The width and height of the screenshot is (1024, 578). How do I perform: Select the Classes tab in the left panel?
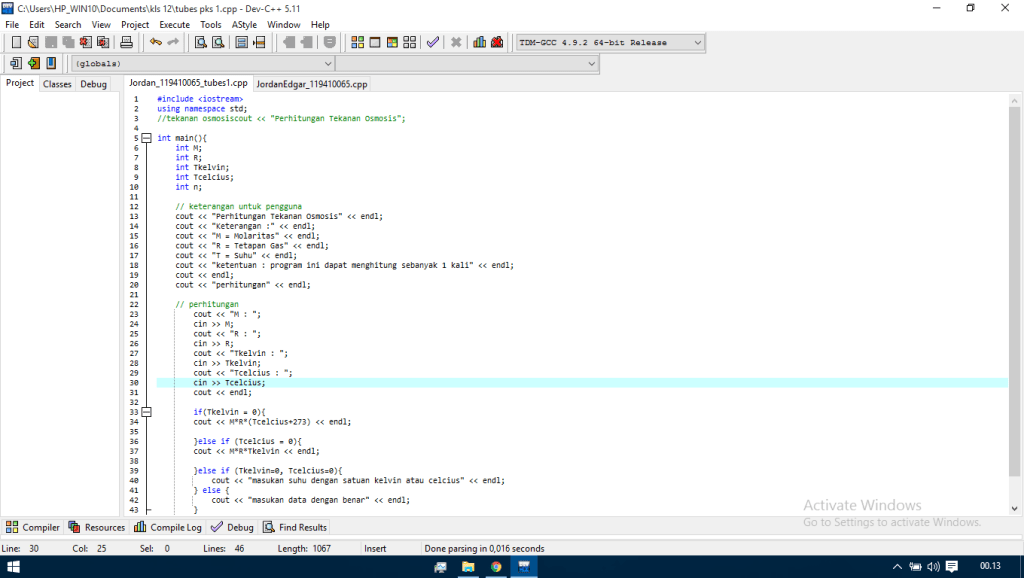pos(57,84)
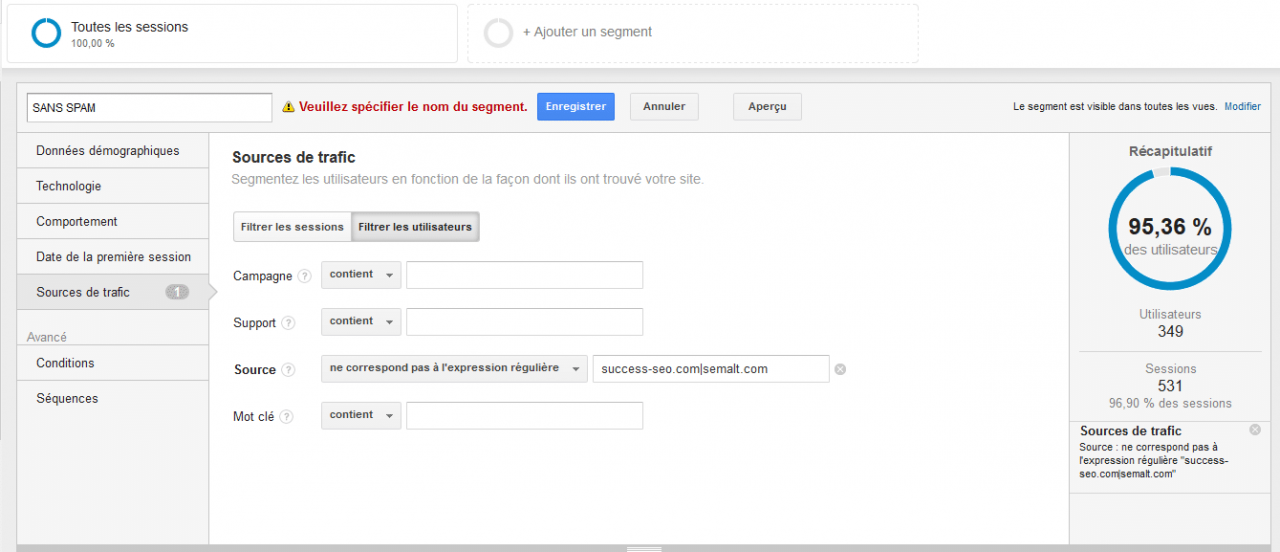This screenshot has height=552, width=1280.
Task: Click the Enregistrer button
Action: pyautogui.click(x=576, y=107)
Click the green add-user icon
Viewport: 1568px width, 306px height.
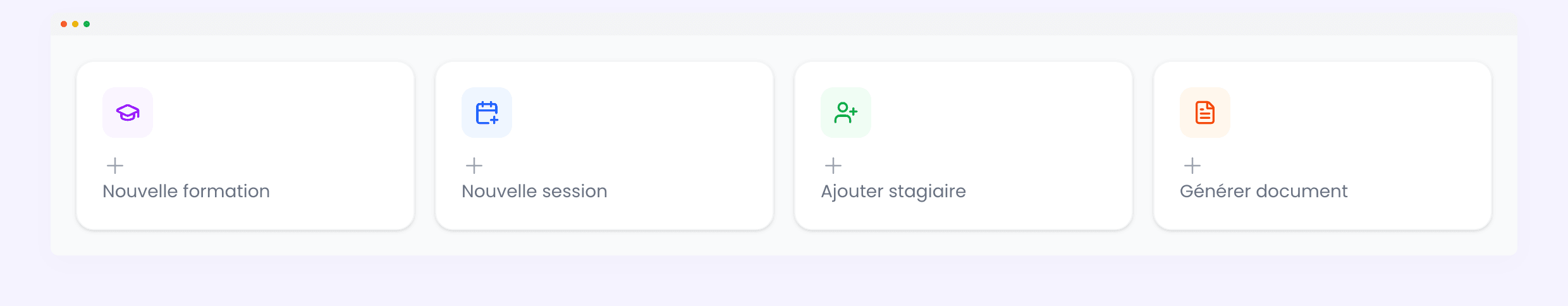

### WHAT THIS TASK INVOLVES
Return all the data exactly, and keep the pictures out.

### RESPONSE
The width and height of the screenshot is (1024, 578). How do I perform: Select the Classes tab in the left panel?
pos(57,84)
This screenshot has height=552, width=1280.
Task: Click the Enregistrer button
Action: pyautogui.click(x=576, y=107)
Click the green add-user icon
Viewport: 1568px width, 306px height.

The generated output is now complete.